▸ Belge Metni:
::::::::

ANAYASA MAHKEMESİ KARARI
Esas Sayısı : 2024/155
Karar Sayısı : 2024/153
Karar Tarihi : 5/9/2024
R.G. Tarih - Sayı : Tebliğ edildi.
İTİRAZ YOLUNA BAŞVURAN: Ankara 4. Fikri ve Sınai Haklar Hukuk Mahkemesi
İTİRAZIN KONUSU: 22/12/2016 tarihli ve 6769 sayılı Sınai Mülkiyet Kanunu’nun 26. maddesinin (1) numaralı fıkrasında yer alan “…Kurum tarafından…”, (2) numaralı fıkrasında yer alan “…Kurumdan…”, (7) numaralı fıkrasının üçüncü, dördüncü ve beşinci cümlelerinde yer alan “…Kurum…” ibarelerinin Anayasa’nın 10., 11., 35. ve 36. maddelerine aykırılığı ileri sürülerek iptaline karar verilmesi talebidir.
OLAY: Markanın iptali talebiyle açılan davada itiraz konusu kuralların Anayasa’ya aykırı olduğu kanısına varan Mahkeme, iptali için başvurmuştur.
I- İPTALİ İSTENEN KANUN HÜKÜMLERİ
Kanun’un itiraz konusu kuralların da yer aldığı 26. maddesi şöyledir:
“İptal hâlleri ve iptal talebi
Madde 26- (1) Aşağıdaki hâllerde talep üzerine Kurum tarafından markanın iptaline karar verilir:
a) 9 uncu maddenin birinci fıkrasında belirtilen hâllerin mevcut olması.

::::::::

▸ Ham Öğeler:
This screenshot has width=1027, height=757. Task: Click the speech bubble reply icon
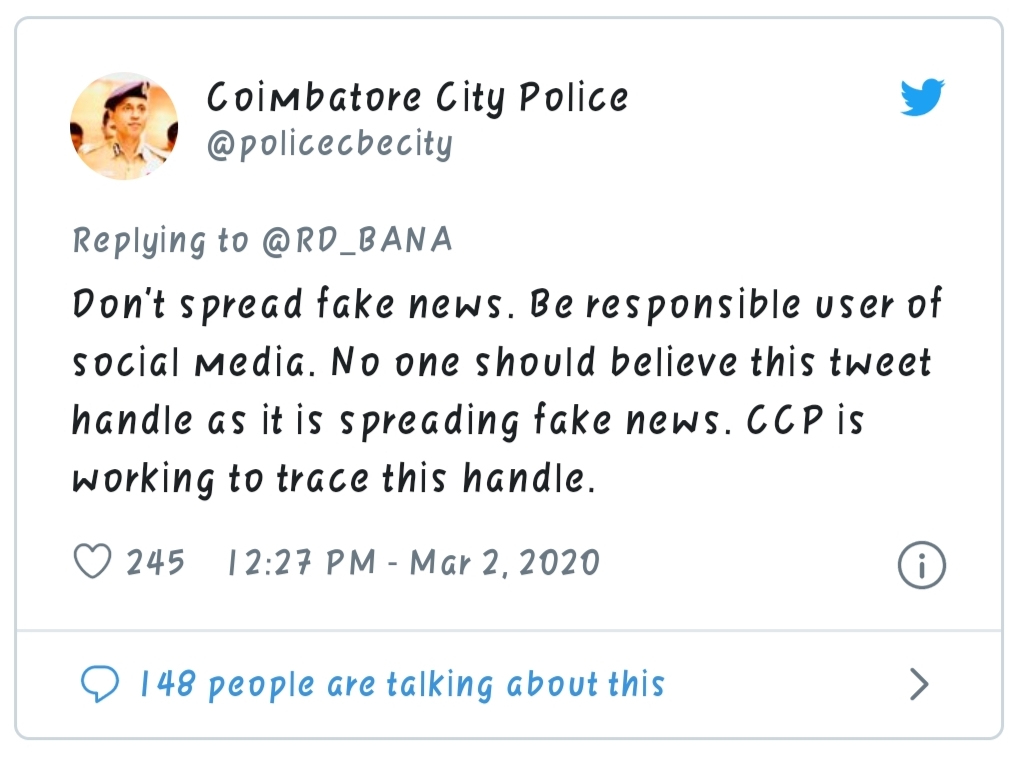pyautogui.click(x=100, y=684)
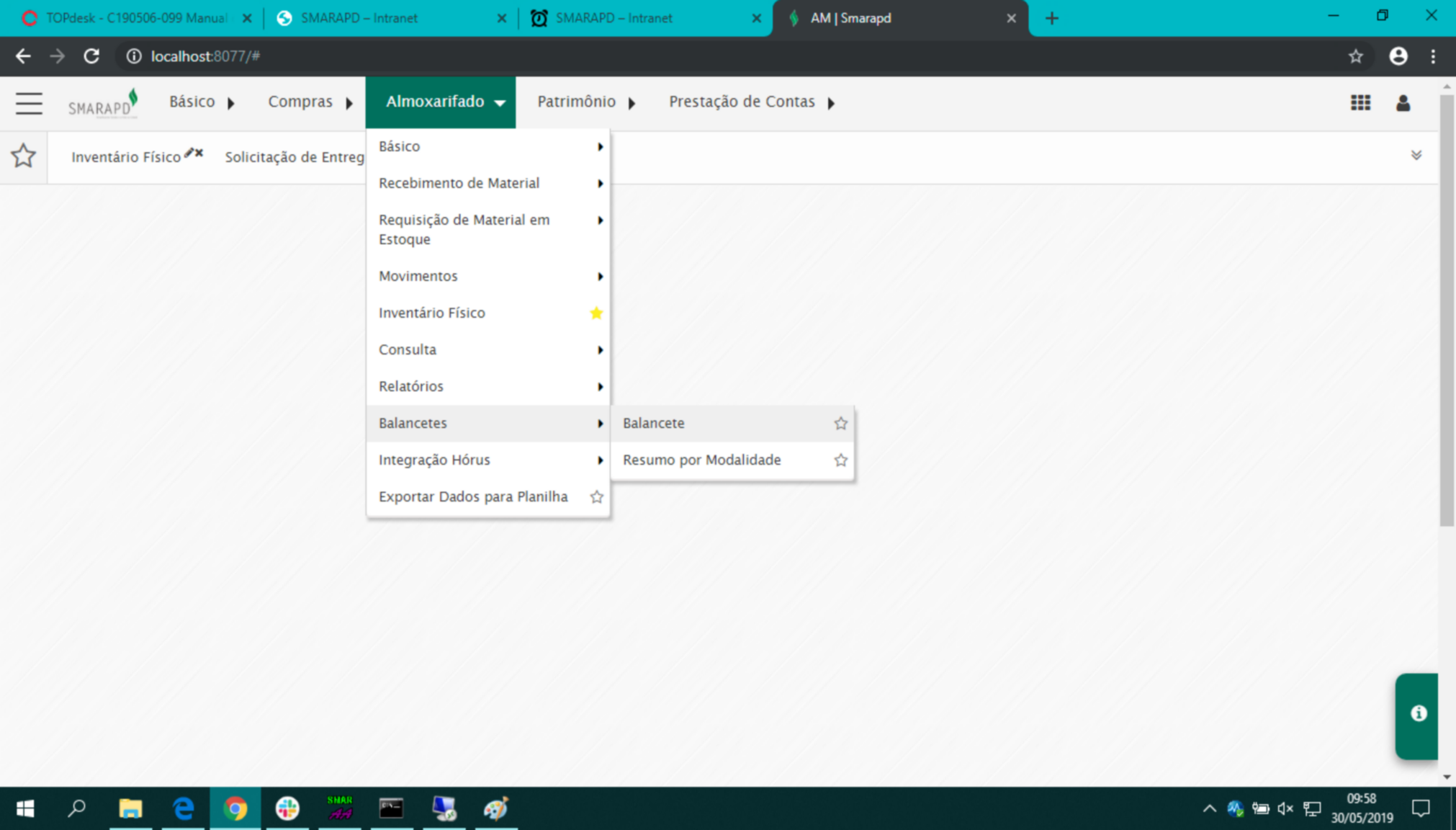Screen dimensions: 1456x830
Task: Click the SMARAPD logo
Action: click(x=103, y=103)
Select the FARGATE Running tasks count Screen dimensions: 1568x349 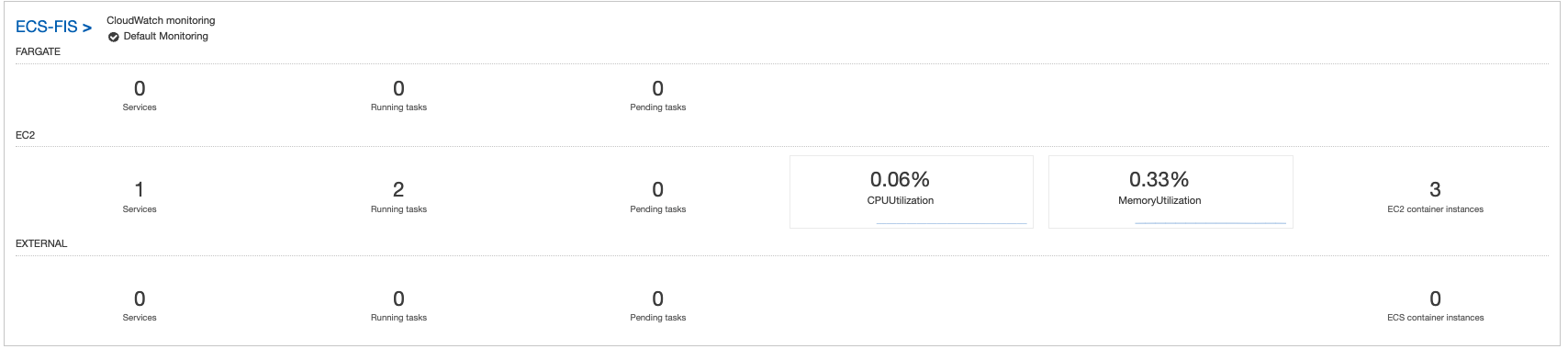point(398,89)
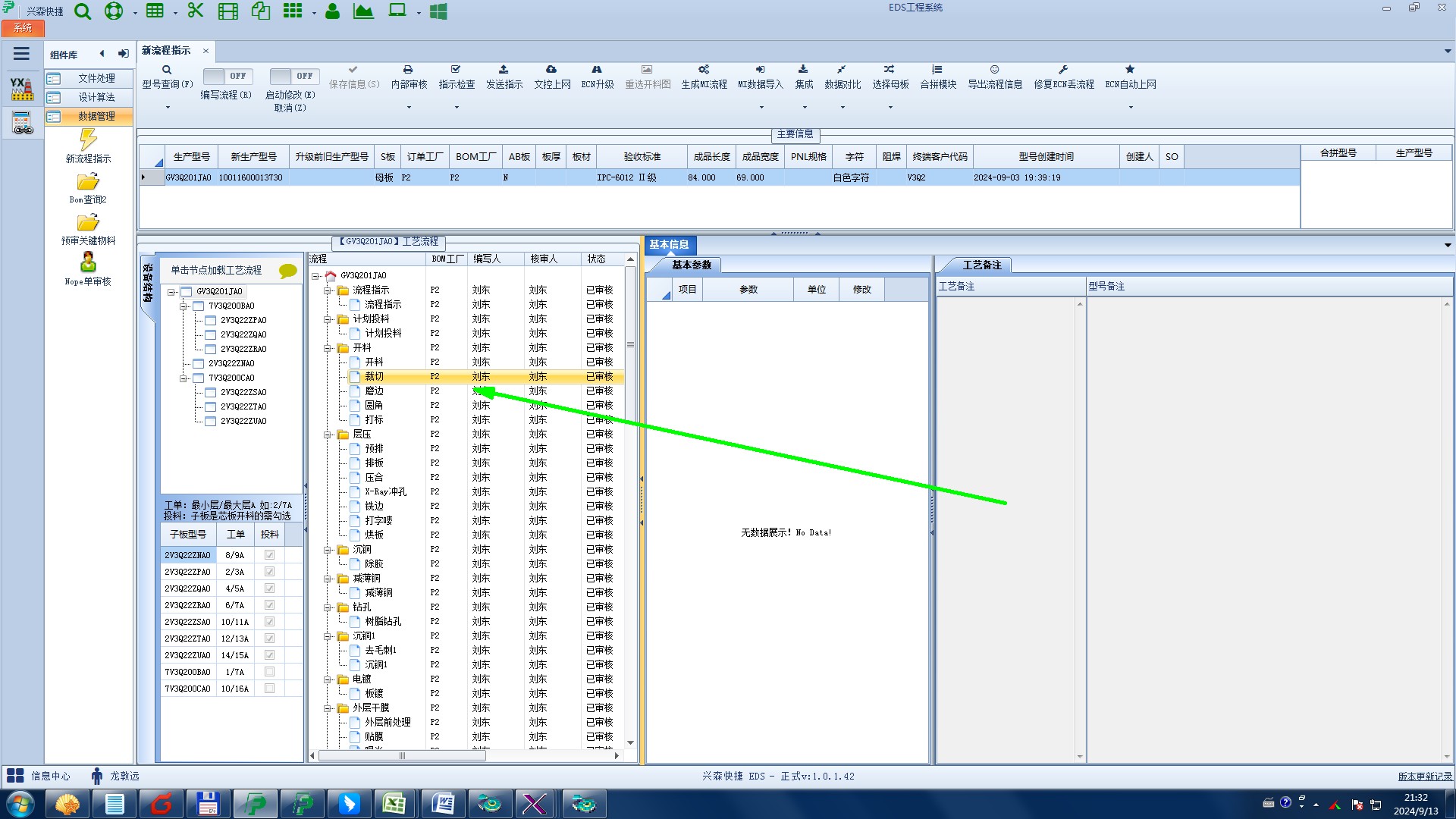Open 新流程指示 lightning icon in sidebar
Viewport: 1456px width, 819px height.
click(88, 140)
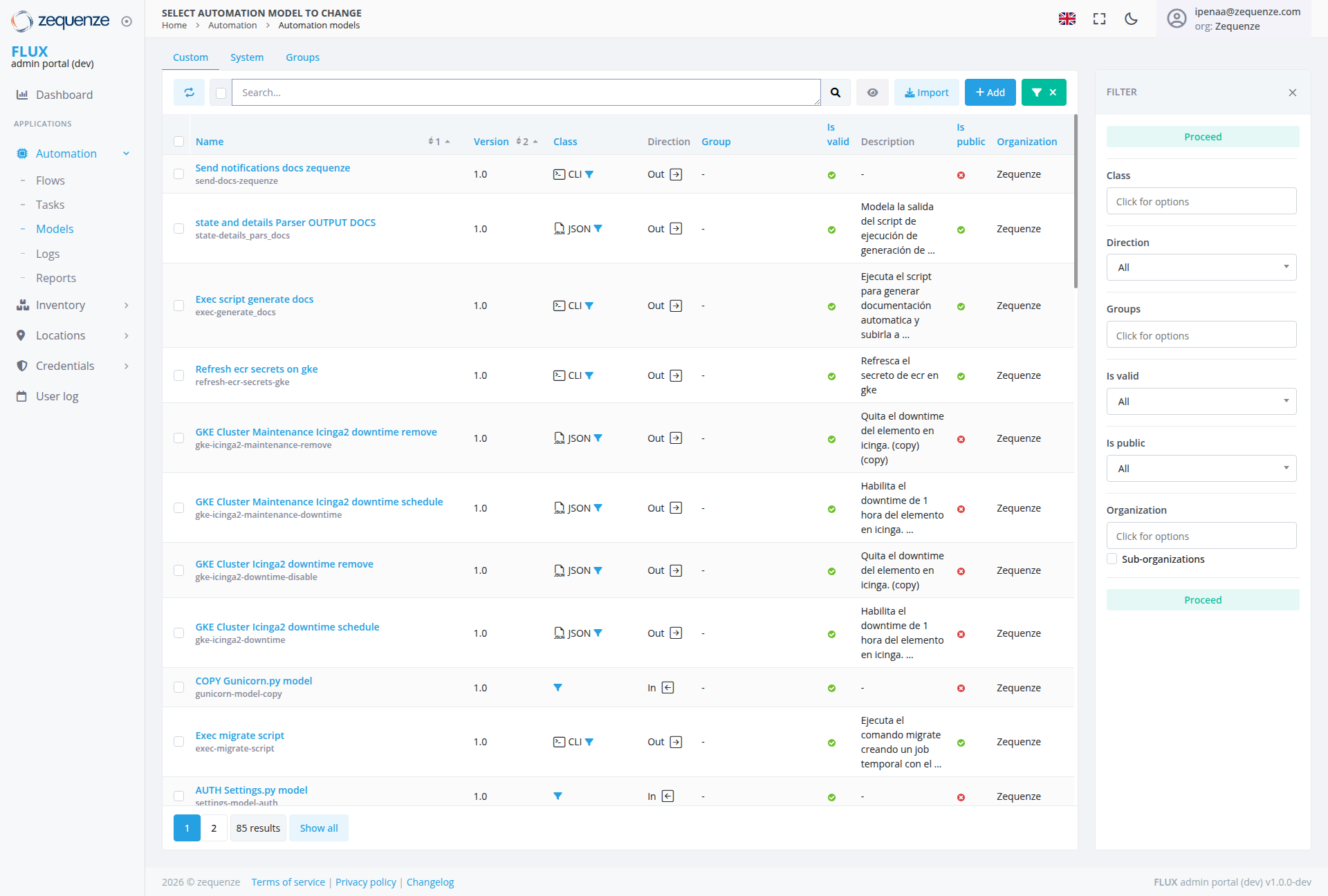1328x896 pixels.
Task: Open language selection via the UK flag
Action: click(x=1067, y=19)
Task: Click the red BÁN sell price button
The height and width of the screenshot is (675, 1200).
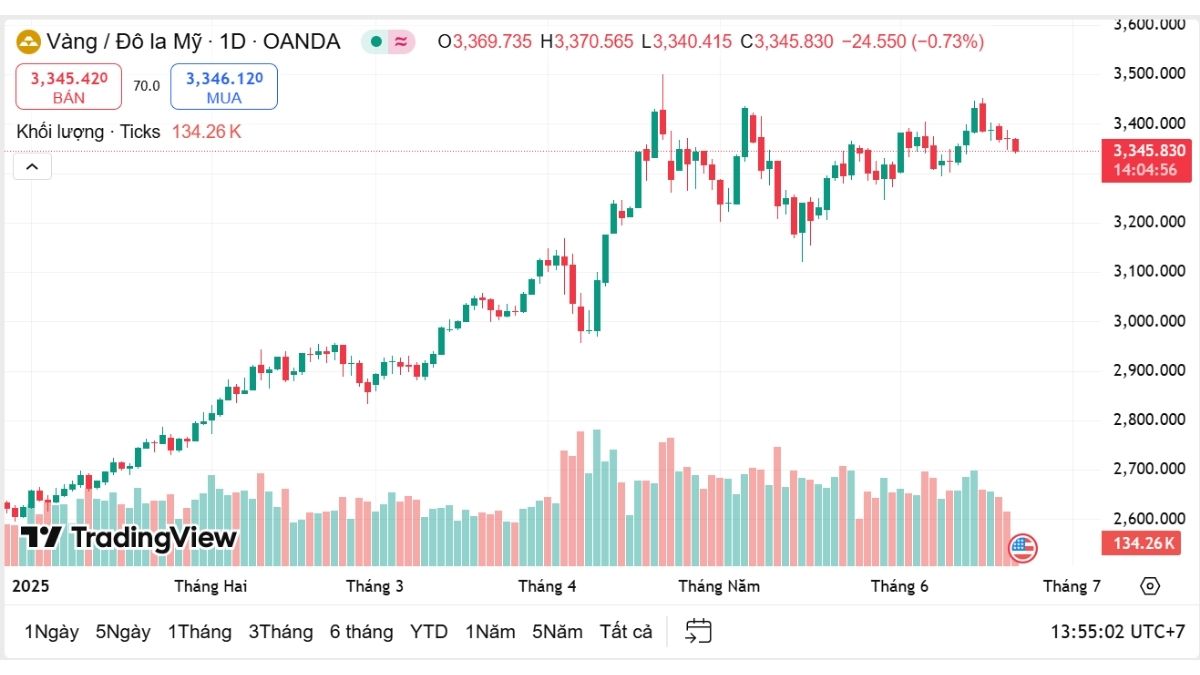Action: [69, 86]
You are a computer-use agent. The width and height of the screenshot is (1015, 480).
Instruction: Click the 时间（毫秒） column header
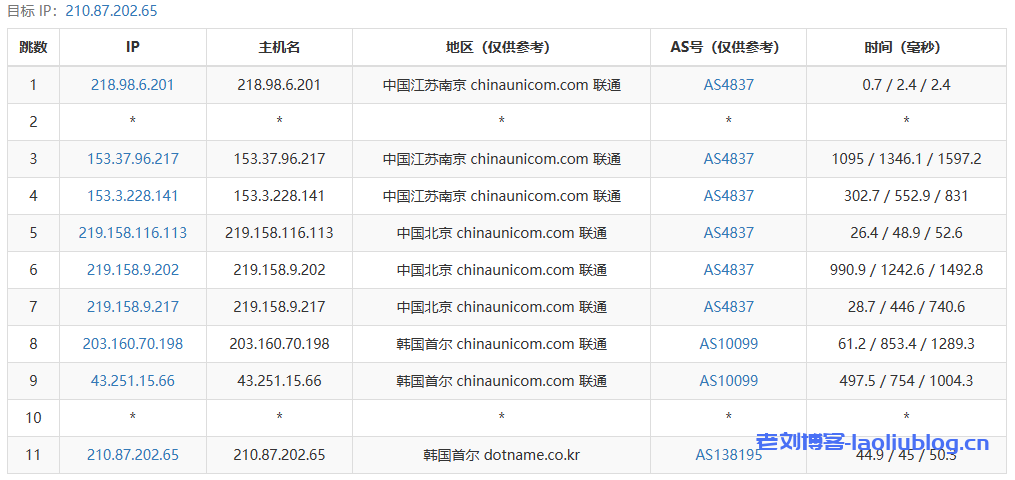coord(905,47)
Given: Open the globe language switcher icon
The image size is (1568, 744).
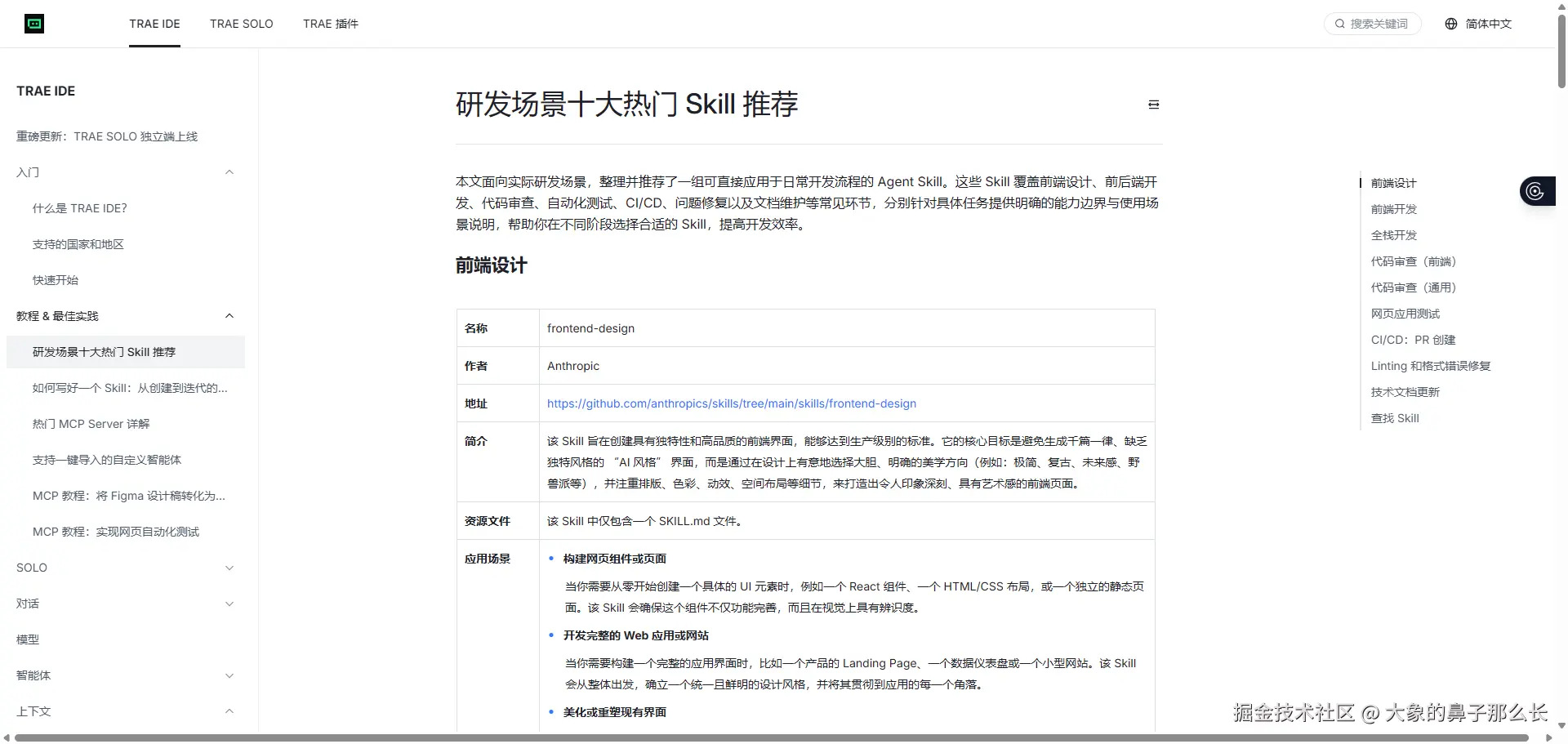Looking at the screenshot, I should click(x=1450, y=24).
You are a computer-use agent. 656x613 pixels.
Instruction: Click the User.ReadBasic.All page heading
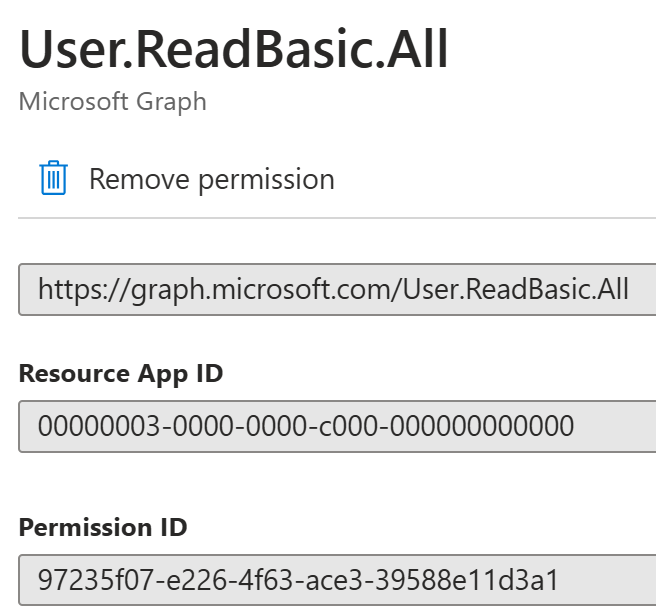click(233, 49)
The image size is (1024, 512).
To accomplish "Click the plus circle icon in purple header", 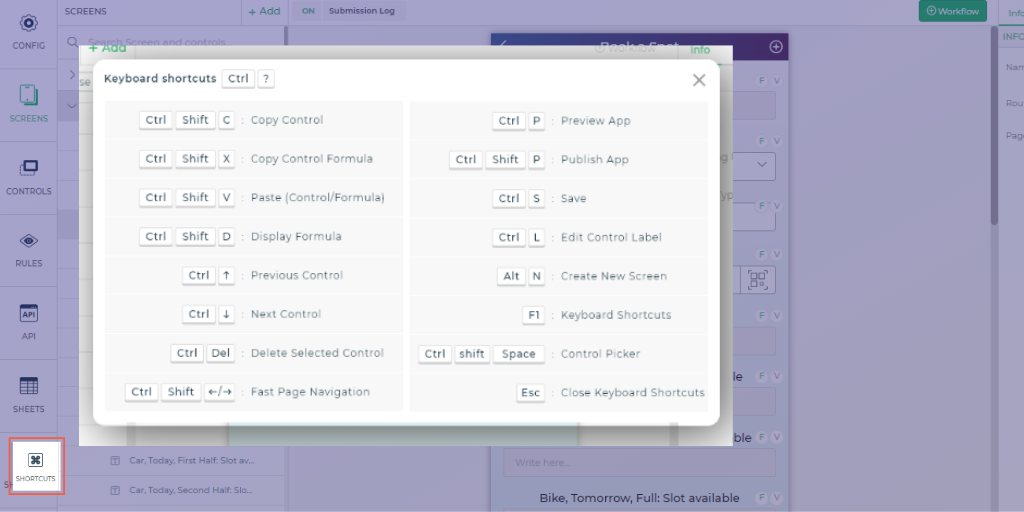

::::::::

▸ Görev Tanımı: Karar metninin "I- İPTALİ İSTENEN" ile "hâllerin mevcut olması." arasındaki bölümünü, iki uç da dahil olmak üzere, "markanın" yerine "tescilli markanın" koyarak güncelleyin ve yeniden yazın.

▸ Yazılı Yanıt:
I- İPTALİ İSTENEN KANUN HÜKÜMLERİ
Kanun’un itiraz konusu kuralların da yer aldığı 26. maddesi şöyledir:
“İptal hâlleri ve iptal talebi
Madde 26- (1) Aşağıdaki hâllerde talep üzerine Kurum tarafından tescilli markanın iptaline karar verilir:
a) 9 uncu maddenin birinci fıkrasında belirtilen hâllerin mevcut olması.